The Slide Mountain area off of the Walton Sno-Park offers some of the best snowshoeing trails in the Ochocos, and the High Rim Loop grants some of the best views without having to commit to hours and miles of uphill travel. The rim near the base of Slide Mountain on which the High Rim trail traverses offers unobstructed views to both the north and south, and the wide open stands peppering large, open snowfields make this one of the most memorable trips in the Ochoco National Forest. Plus, the trail was relatively easy to follow, a definite plus in the Ochocos.
Begin your snowshoe from the Walton Sno-Park at the end of Forest Road 22 (The winter end anyway). There is a nice warming shelter on the upper terrace of the parking lot if you would like to sit back and relax following your excursion. Leave the parking area down the hill past the snow shelter and restroom, heading towards the entrance of the Sno-Park. Cross the entrance road and you should notice a groomed trail heading across the unplowed road and towards the north.
You will quickly encounter trail junction A, and another groomed trail will head off to your right. Follow this trail for about 500 feet, but keep an eye out for some blue diamonds on your right. You will soon see the trail break away from the groomed path and head through an open patch towards some timber. This is the Ochocos, so there may not be any other tracks to follow, but most of this trail is adequately marked.
The trail seems to follow an old road the majority of way towards junction J. It follows some natural breaks in the trees and slowly climbs 200 feet in just over 1.5 miles. There are a few places where things can get confusing, as you head across a large open area and can’t find any marked trees. Just head across and look for the blue diamonds on the far side, you can usually find them. Sometimes, also check the backside of small trees growing in the openings. There are quite a few diamonds on only one side of some tiny little trees.
You will know when you hit junction J when you find an empty sign board planted near the edge of the rim. From here, the trails head to the right to climb Slide Mountain, head straight over the rim for the Drop-Off trail, or head to the left up the edge of the rim for the High Rim Trail. Head left, cause that’s the way we went and I can’t properly guide you otherwise.
Once on the High Rim trail, you will begin climbing more steeply, gaining over 100 feet in a little more than a quarter mile. As you head up, the earth will fall away from your right, so don’t get too close to the edge. The trail doesn’t quite climb to the very peak of this hill and will angel towards the left just before the top. At this point, be sure to head for an opening in the trees and check out the view to the north. The arid John Day country spreads out before you with endless rolling hills. Black Butte and White Butte dominate the landscape, and it is pretty cool to be able to look down on them. Further to the north, the Painted Hills are tucked away.

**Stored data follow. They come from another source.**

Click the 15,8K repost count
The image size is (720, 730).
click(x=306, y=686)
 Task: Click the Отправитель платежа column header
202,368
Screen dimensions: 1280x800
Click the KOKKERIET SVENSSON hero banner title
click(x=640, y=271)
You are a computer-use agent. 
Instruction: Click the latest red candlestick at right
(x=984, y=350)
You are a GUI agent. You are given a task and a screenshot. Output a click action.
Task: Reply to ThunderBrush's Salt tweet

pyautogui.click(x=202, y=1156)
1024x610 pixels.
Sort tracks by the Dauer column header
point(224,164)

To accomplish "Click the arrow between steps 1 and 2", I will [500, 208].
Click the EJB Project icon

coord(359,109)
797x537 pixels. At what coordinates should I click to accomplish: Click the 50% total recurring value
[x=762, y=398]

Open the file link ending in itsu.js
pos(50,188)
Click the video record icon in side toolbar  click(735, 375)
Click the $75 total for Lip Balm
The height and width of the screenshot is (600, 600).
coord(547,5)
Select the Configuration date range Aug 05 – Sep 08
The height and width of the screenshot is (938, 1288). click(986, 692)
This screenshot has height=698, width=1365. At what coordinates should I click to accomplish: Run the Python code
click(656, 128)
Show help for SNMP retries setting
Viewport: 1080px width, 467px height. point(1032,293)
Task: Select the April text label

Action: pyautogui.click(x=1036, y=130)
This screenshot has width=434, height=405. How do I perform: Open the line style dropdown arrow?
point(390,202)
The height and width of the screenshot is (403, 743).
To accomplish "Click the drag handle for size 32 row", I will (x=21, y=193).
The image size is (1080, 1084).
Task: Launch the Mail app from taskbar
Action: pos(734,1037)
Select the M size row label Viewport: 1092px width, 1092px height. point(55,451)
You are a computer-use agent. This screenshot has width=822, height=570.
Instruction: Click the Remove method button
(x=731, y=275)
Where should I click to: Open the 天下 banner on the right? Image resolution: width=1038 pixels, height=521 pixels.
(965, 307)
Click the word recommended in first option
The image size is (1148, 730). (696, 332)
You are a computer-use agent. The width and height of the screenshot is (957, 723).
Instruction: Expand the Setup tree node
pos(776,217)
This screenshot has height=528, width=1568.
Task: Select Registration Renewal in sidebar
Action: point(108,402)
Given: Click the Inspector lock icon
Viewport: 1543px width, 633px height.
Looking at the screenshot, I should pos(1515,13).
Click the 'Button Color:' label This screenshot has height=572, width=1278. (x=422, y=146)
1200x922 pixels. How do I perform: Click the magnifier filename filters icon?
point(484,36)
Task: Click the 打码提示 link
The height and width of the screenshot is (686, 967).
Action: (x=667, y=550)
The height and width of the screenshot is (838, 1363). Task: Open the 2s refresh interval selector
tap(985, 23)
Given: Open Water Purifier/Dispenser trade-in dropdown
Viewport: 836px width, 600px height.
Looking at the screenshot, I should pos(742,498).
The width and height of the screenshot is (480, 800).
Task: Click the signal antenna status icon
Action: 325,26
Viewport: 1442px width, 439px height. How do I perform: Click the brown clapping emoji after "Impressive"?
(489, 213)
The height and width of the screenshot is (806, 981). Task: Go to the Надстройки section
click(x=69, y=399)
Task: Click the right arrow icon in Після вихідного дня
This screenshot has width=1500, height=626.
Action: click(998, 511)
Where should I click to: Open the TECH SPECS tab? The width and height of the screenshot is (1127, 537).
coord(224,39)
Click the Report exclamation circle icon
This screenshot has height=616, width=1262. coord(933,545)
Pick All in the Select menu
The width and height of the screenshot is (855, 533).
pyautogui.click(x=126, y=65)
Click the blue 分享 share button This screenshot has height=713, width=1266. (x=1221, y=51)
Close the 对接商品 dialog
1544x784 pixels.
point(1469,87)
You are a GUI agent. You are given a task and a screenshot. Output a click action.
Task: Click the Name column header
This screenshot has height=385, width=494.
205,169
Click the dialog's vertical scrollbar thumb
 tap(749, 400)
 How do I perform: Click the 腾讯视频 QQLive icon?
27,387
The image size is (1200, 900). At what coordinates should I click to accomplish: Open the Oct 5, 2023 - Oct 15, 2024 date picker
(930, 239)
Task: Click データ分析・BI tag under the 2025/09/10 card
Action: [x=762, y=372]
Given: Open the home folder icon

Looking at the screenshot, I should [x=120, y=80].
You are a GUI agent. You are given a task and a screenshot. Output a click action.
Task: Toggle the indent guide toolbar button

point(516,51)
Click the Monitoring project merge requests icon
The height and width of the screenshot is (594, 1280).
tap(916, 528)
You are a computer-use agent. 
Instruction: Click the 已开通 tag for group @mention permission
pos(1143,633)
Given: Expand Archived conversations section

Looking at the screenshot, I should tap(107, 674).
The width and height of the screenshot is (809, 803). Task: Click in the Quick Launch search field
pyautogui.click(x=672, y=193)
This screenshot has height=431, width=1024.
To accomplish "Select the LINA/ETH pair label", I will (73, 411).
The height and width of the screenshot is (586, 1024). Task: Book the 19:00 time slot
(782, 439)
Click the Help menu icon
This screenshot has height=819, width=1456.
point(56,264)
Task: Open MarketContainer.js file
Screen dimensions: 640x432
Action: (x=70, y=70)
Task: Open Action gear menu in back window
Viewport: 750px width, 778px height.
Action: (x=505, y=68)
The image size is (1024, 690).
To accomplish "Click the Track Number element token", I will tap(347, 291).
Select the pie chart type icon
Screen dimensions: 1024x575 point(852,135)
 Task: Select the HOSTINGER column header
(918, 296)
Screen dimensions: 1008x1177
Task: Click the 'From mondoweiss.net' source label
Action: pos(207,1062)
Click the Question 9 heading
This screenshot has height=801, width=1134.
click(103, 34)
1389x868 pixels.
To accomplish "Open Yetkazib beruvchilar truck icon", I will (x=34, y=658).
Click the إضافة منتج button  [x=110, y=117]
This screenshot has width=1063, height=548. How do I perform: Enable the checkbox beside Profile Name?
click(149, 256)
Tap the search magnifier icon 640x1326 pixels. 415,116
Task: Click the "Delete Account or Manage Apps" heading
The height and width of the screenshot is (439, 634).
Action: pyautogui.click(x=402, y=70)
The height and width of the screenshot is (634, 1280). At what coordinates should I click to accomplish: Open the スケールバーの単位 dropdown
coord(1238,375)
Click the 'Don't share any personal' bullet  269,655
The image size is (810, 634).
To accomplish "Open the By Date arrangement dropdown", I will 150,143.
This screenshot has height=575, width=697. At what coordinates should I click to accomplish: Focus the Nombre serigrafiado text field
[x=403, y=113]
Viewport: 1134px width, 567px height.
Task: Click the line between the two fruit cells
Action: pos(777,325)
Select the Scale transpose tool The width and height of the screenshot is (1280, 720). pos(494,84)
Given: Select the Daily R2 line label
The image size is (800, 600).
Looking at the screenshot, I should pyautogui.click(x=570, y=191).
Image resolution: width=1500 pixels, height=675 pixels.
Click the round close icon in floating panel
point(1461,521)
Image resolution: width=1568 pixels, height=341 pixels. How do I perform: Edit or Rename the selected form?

Head back to the trail and continue on your way. The trail skirts around the small high point and then works its way back to the edge of the ridge. The trees are thicker here, and there isn’t much of a view. About a half mile from the viewpoint, the trail will swing towards the south and begin slowly climbing again. A quarter mile more will find you snowshoeing along a wide open meadow, with the snowy horizon just seeming to disappear to your right. Make sure to head off the trail and march up to the top of this ridgeline. The views extend from the Cascades to the west and Round Mountain to the south. It’s a beautiful spot to take a break and enjoy the scenery.
Once you are ready, head back towards the tree line and find the trail once more. The trail will drop pretty quickly off the eastern side of the ridge and then loop around the south end. The side-hilling through this stretch can kind of suck, but it isn’t for too long and at least you are going downhill. In a little less than a mile, you will reach junction H. Make a left and begin your final leg home.
You have a little more than a mile along this final trail back to the Sno-Park. This area is more heavily wooded and not quite so pretty, but it is relatively flat. You will pass Junctions B, C (supposedly. I have never found Junction C. I think it is a sham), and A before reaching the Sno-Park. Stay to the left at B and C (if you can find it) and by the time you reach A, you should be able to see your destination. Those who designed the trails throught it would be funny to have a final half mile of uphill at the end, just because they figured you weren’t tired enough yet. Jerks.
To reach Walton SnoPark, head east from Prineville on Highway 26. After 15 miles, head right onto Ochoco Creek Road where the signs direct you to Walton Lake. Continue on Ochoco Creek Road for 8.5 miles until you reach the intersection with NF-22. Make a left here. A sign will also be present directing you towards Walton Lake. The SnoPark will be 7.5 miles up this road on your right.
Just as a precaution, the road up to the SnoPark is only plowed once per week. If it has snowed a bunch and you are trying to get up there on the wrong day, you may not be able to make it.
Passes: An Oregon Sno-Park permit is required November 1 through April 30.
Dogs: Allowed and must be on leash or under voice command at all times.
Open Season: As long as there's snow. The Ochocos don't get near the snowpark the Cascades do, but there should be 1-3 feet between Christmas and March, most years.
Hazards: Although this trial is better marked than many other Ochoco trails, it still isn't heavily traveled, so be sure to bring a map and GPS so you know where to go.